Phased mirroring can be implemented, but is not of much use. Here, a time delay is built in to the mirroring, so that if a file is deleted or changed, there is a grace period in which the user can change their mind before the action is reflected in the mirror – but this also applies to file saves – and just how long should such a grace period be – a few seconds, minutes, hours, days?
A far better way is to build in basic versioning; here, a number of copies of the file can be kept as they are saved. This should reflect the importance of the data held within the file – information of lower importance may just have one earlier version stored, whereas more important project documents or information that may be required to feed into governance and compliance systems may have many more versions enabled.
Doing such version control within an organisation can rapidly give rise to massive growth in storage requirements, and many would struggle to put in place the infrastructure required to manage this. This is where cloud storage comes in to its own as it is easy to “thin provision” storage volumes and manage them dynamically, sharing the underlying costs of a mass storage platform between the cloud provider’s many customers. Another key benefit of using cloud storage in this way is that it provides an abstraction of the file from the user’s immediate environment (i.e. offsite) – the data is protected from device failure or even from site failure. Data replicated within an organisation’s own data centre may not survive a catastrophic large scale failure.
Beyond replicating files, the second level is the need to backup disk images. A user with a full-function device (such as a PC or laptop with installed software and data) can find themselves incapable of working should such a device fail. Rebuilding a machine can take a long time – and if the associated data has been lost, then the cost to the organisation can be high.
Taking a full image of a device’s storage systems means that on failure, the device can be rebuilt very rapidly – or a new device can be provisioned using the saved the image and the employee can soon be working again. An image can also be mounted as a virtual device, giving the user access to a virtual desktop while a new physical device is provisioned. Again, the cloud enables a cost-effective means of enabling such functionality, without the customer organisation having to own all the underlying hardware, operating systems and software stacks that underpin this, all again with the benefit of storage being off-site.

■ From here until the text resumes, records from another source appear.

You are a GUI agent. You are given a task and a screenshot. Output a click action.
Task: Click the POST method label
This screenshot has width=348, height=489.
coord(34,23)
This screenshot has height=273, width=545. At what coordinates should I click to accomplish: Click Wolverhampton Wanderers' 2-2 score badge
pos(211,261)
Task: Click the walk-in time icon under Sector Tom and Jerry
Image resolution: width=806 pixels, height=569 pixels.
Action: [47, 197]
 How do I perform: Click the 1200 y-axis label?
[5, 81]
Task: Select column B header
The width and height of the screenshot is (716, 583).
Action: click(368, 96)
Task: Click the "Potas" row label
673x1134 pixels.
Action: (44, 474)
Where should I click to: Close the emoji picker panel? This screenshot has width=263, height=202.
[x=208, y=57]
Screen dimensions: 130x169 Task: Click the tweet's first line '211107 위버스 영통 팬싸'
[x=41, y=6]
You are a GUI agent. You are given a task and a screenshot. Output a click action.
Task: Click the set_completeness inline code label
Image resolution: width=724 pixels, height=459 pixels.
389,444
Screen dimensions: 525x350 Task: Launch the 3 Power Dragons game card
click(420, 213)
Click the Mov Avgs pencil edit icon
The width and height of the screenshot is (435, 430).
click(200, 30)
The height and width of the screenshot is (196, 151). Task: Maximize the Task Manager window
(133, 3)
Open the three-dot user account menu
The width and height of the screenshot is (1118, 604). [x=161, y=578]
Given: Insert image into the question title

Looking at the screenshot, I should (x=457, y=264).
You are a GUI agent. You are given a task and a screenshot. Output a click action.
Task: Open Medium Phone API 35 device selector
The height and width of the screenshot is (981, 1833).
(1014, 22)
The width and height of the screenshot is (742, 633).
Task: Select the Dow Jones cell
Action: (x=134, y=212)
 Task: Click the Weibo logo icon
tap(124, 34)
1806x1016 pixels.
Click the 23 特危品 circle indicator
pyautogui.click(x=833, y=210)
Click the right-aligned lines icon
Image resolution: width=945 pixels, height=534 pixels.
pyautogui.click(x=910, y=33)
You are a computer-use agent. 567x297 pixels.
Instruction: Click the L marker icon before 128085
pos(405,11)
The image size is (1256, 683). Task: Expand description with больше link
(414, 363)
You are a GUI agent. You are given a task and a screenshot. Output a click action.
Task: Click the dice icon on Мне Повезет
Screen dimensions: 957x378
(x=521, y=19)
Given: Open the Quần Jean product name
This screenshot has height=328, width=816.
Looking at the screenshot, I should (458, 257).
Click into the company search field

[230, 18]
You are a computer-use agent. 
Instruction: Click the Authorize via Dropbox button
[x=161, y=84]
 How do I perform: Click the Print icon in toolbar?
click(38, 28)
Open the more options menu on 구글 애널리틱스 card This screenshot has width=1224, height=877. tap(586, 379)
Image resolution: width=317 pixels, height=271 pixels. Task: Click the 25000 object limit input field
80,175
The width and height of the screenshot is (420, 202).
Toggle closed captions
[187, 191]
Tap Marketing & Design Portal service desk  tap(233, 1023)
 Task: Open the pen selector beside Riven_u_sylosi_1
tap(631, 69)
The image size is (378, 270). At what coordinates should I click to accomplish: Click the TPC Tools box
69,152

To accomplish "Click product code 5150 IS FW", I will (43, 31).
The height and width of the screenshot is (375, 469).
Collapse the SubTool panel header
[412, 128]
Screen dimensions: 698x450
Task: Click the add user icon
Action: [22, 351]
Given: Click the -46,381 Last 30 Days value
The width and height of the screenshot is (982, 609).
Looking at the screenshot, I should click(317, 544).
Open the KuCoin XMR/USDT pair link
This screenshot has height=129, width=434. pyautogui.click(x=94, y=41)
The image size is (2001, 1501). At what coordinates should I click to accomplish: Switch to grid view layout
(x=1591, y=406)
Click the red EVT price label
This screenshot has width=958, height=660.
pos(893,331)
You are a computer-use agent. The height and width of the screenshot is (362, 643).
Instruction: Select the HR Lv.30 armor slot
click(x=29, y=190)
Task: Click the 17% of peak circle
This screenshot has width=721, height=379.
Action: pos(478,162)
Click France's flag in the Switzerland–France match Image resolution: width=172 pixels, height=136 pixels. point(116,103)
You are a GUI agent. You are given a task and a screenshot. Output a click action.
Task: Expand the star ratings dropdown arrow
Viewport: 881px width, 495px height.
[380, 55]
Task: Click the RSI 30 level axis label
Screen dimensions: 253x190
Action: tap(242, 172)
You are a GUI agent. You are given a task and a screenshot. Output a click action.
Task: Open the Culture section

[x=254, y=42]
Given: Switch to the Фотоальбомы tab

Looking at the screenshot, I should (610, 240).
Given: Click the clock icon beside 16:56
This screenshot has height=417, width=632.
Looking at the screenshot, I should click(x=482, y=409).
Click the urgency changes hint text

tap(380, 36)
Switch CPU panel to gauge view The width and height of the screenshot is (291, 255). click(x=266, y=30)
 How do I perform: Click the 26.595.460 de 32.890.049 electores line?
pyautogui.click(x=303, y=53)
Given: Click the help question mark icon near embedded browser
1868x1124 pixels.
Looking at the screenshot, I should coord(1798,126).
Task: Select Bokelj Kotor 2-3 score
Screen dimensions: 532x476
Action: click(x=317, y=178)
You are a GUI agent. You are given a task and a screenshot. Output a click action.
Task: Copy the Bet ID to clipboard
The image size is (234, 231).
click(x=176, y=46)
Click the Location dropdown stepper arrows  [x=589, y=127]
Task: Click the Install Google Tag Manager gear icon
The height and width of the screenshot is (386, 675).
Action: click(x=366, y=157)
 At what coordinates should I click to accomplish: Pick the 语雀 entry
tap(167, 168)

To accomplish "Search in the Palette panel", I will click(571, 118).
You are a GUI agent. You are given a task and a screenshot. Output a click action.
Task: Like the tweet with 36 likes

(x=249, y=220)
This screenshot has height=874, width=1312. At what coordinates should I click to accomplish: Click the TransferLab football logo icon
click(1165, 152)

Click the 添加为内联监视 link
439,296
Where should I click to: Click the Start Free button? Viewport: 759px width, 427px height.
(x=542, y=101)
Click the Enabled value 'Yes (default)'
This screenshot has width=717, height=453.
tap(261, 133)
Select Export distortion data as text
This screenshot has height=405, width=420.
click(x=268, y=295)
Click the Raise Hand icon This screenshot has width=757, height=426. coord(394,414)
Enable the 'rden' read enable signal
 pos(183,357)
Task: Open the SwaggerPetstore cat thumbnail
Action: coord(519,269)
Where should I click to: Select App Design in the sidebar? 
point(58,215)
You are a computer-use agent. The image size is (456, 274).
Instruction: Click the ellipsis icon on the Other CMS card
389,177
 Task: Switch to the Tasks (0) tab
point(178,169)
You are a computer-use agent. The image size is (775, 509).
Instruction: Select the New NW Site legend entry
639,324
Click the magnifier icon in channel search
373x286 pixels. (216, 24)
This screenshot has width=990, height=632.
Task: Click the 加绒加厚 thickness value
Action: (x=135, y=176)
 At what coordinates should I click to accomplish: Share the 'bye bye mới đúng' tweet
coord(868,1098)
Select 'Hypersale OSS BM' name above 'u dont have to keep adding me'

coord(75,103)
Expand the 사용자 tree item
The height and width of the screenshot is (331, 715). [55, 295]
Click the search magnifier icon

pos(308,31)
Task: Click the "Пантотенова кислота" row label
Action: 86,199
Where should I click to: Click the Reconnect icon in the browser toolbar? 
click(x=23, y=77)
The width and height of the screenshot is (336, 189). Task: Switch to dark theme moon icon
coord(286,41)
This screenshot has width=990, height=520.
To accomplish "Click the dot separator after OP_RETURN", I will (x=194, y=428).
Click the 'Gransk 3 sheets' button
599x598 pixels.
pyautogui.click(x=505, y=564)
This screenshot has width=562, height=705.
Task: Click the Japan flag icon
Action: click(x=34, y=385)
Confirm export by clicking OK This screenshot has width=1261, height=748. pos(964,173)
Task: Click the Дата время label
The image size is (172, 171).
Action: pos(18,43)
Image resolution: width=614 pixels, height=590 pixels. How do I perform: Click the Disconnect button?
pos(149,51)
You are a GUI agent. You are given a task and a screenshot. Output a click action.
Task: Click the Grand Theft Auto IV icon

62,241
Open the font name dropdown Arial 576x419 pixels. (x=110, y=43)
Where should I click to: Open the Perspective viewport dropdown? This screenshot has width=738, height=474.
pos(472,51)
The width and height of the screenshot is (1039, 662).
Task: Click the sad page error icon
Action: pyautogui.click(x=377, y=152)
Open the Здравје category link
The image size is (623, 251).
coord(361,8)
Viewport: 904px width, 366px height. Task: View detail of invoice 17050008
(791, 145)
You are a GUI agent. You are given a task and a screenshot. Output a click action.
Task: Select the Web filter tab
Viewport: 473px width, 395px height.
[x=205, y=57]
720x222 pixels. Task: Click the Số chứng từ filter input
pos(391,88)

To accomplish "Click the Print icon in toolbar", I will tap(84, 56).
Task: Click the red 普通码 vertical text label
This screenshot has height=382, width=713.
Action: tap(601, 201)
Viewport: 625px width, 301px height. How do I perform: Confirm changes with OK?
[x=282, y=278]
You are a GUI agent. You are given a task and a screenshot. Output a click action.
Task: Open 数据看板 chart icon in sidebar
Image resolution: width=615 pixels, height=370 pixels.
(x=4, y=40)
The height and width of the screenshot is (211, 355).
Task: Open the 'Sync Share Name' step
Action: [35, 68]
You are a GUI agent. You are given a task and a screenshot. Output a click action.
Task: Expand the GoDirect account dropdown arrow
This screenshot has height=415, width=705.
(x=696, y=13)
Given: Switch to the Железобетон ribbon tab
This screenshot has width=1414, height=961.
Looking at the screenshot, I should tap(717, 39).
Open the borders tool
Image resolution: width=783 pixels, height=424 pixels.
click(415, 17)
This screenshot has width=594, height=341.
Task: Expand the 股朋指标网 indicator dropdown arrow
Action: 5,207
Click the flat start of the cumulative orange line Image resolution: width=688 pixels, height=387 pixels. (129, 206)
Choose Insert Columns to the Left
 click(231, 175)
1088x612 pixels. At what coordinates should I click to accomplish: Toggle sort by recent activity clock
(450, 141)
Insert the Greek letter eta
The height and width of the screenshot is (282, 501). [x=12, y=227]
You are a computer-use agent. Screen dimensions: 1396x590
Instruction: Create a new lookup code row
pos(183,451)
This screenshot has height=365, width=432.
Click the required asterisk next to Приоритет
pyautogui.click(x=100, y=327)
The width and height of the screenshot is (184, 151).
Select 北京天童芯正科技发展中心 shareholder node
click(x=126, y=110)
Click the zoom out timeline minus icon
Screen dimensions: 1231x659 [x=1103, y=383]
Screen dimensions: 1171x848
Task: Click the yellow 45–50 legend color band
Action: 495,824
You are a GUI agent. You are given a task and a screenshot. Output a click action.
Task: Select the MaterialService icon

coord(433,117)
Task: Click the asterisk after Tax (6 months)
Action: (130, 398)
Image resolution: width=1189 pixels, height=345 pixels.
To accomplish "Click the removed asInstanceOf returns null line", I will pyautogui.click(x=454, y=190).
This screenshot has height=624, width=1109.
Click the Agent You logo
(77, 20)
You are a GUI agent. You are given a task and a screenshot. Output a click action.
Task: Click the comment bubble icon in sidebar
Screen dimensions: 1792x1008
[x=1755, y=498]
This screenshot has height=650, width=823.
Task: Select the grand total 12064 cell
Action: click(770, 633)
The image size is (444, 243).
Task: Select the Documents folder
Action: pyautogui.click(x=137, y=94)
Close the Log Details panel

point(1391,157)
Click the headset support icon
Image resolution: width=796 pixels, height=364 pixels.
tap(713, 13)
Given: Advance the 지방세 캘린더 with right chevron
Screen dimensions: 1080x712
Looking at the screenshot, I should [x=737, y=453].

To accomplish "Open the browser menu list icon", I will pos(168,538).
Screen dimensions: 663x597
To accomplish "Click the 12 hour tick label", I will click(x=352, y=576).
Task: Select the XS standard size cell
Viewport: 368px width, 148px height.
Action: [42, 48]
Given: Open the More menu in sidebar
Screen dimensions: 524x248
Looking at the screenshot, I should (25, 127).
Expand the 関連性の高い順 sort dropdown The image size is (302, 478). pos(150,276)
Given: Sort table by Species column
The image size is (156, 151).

Some may think that using such image files negates the need for file mirrors. As all files are included in an image backup, it is possible for individual files to be recovered from these. However, immediate imaging is not an easy task, and so files can be lost between the image creation times. To recover a file, the correct image will have to be identified, mounted and opened, with the file system then being interrogated in order to provide the user with the capability to recover the one file they are looking for – this may not be the best way to do things, and does not easily allow for versioning.
The third level is the need to keep full applications running. In the world of virtualisation, it is now possible to package a complete application up as a virtual machine – this includes anything from the operating system upwards in the stack, and may include application server platform, middleware connectors, additional services the application is dependent on, and so on. Such virtual machines (VMs) should not include any live data, however, as this means that the standby VM has to be kept synchronised with the live instance at all times. Data should be stored outside of the VM and mirrored separately. By creating backups of VMs, should anything happen to the live instance (e.g. a failure in the physical underpinnings, corruption of the image or whatever), then a new instance of the image can be spun up rapidly to enable work to continue.
Each of the three levels of granularity has its part to play in how an organisation should seek to ensure it has the best approach to business continuity and disaster recovery. Although all three could be carried out in-house, cloud computing brings technical and business benefits to the fore – from domain expertise skills in how to manage data through economies in scale in providing large storage capabilities to multi-level data management through the provider’s own backup and restore policies to build on your organisation’s own. For many organisations struggling to “do more with less”, the cloud is the only way to gain access to such levels of technical information assurance – cloud brings such large organisation capabilities into the reach of many mid-market and small and medium enterprise (SME) organisations.
In fact, such capabilities are increasingly available from specialist providers of business continuity and disaster recovery services, and many of these do not even run their own storage infrastructure. How? You’ve guessed it; they turn to other cloud service providers for the functionality itself.